The appellant made no objection to the above-quoted questions and answers. Therefore, there is nothing in this regard for review. Henderson v. State, 617 S.W.2d 697, 698 (Tex.Cr.App. 1981); Aldrighetti v. State, 507 S.W.2d 770, 773 (Tex.Cr.App. 1974). Even if a proper objection had been interposed, no reversible error would have been shown. The appellant conveyed to the jury a false impression that he had never been convicted of a crime through the direct testimony of his wife. Having "opened the door" to his criminal record, the appellant was in no position to complain of the extraneous offenses referred to in the State's "Have you heard" questions. Ex Parte Carter, 621 S.W.2d 786, 788 (Tex.Cr.App. 1981); Reese v. State, 531 S.W.2d 638, 641 (Tex.Cr.App. 1976). Further, in view of the fact that the jury recommended probation of the appellant's sentence for this brutal crime, any error committed by reference to the appellant's extraneous offenses was harmless.
In his fourth ground of error, the appellant contends that the trial court erred "in refusing appellant's request for a special instruction to the jury concerning the weight to be given the testimony of the prosecutrix who was shown by a State's witness to have a bad reputation for truth and veracity." Appellant cites no authority in support of this contention. It is axiomatic that a trial judge is prohibited from commenting on the weight of the evidence, either verbally or in his charge to the jury. Friga v. State, 488 S.W.2d 430, 434 (Tex.Cr.App. 1973); Hay v. State, 472 S.W.2d 157, 161 (Tex.Cr.App. 1971); James v. State, 418 S.W.2d 513, 514 (Tex.Cr.App. 1967); Tex Code Crim.Pro.Ann. arts. 36.14, 38.05 (Vernon Supp. 1982). The requested instruction by the appellant would have been a direct comment on the evidence.
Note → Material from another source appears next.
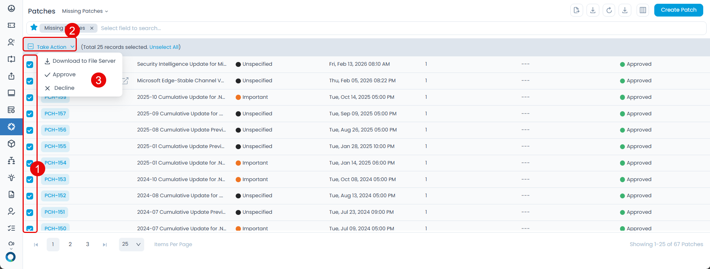This screenshot has height=269, width=710.
Task: Click the laptop asset icon in sidebar
Action: click(x=11, y=93)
It was therefore properly refused.
In his fifth ground of error, the appellant contends that the trial court erred in failing to compel the State to produce a handwritten statement of the prosecutrix after she testified and in not abating the trial until the statement was produced. Prior to trial, the State opened its "case file" and made it available to the appellant. His attorney was provided with a typewritten statement that was made up by the prosecutrix shortly after the offense occurred. On cross-examination, the prosecutrix mentioned a handwritten statement she gave to a police detective. When asked about the handwritten statement, she testified that the detective had it typed and that the typewritten statement was precisely the same as the handwritten statement. Both the prosecutrix and the State's attorney, on Bill of Exceptions, testified that they did not know the whereabouts of the handwritten statement. The appellant has failed to establish that the handwritten statement of the prosecutrix existed at the time the prosecutrix testified and has therefore shown no error in the State's inability to produce it. See Smith v. State, 547 S.W.2d 6, 12 (Tex.Cr.App. 1977); Spaulding v. State, 505 S.W.2d 919, 921 (Tex.Cr.App. 1974).
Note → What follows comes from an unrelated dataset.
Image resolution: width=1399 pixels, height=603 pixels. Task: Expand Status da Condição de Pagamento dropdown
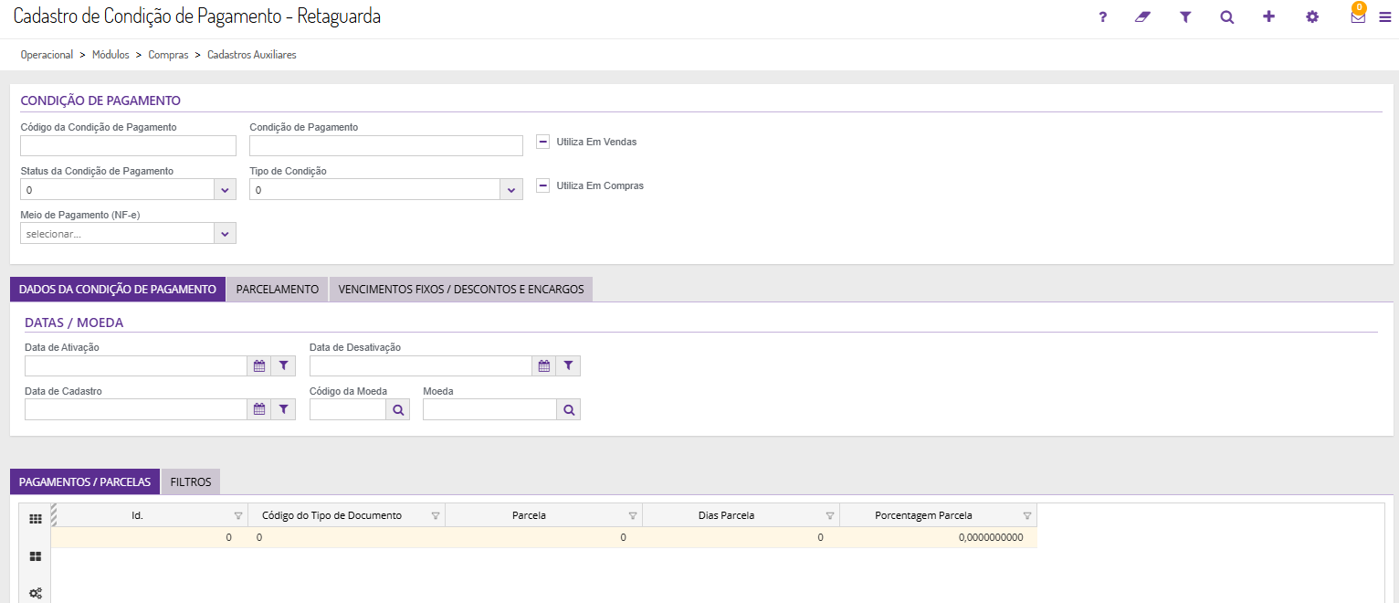point(225,189)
The appellant's sixth ground of error contends that the trial court erred in not abating the trial until the investigating officer was available to testify. The officer was not supoenaed by the appellant and was apparently in Austin at the time of trial. Prior to trial, the appellant requested and was granted a three-month continuance to enable him to secure the attendance of an unnamed witness. No other written motion for continuance appears in the record. No error is shown by the court's failure to abate the trial. Rosales v. State, 473 S.W.2d 474, 475 (Tex.Cr.App. 1971); Tex Code Crim.Pro.Ann. arts. 29.03, 29.07, 29.08, 29.13 (Vernon 1966).
All of the grounds of error raised by the appellant are overruled. The judgment of the trial court is affirmed.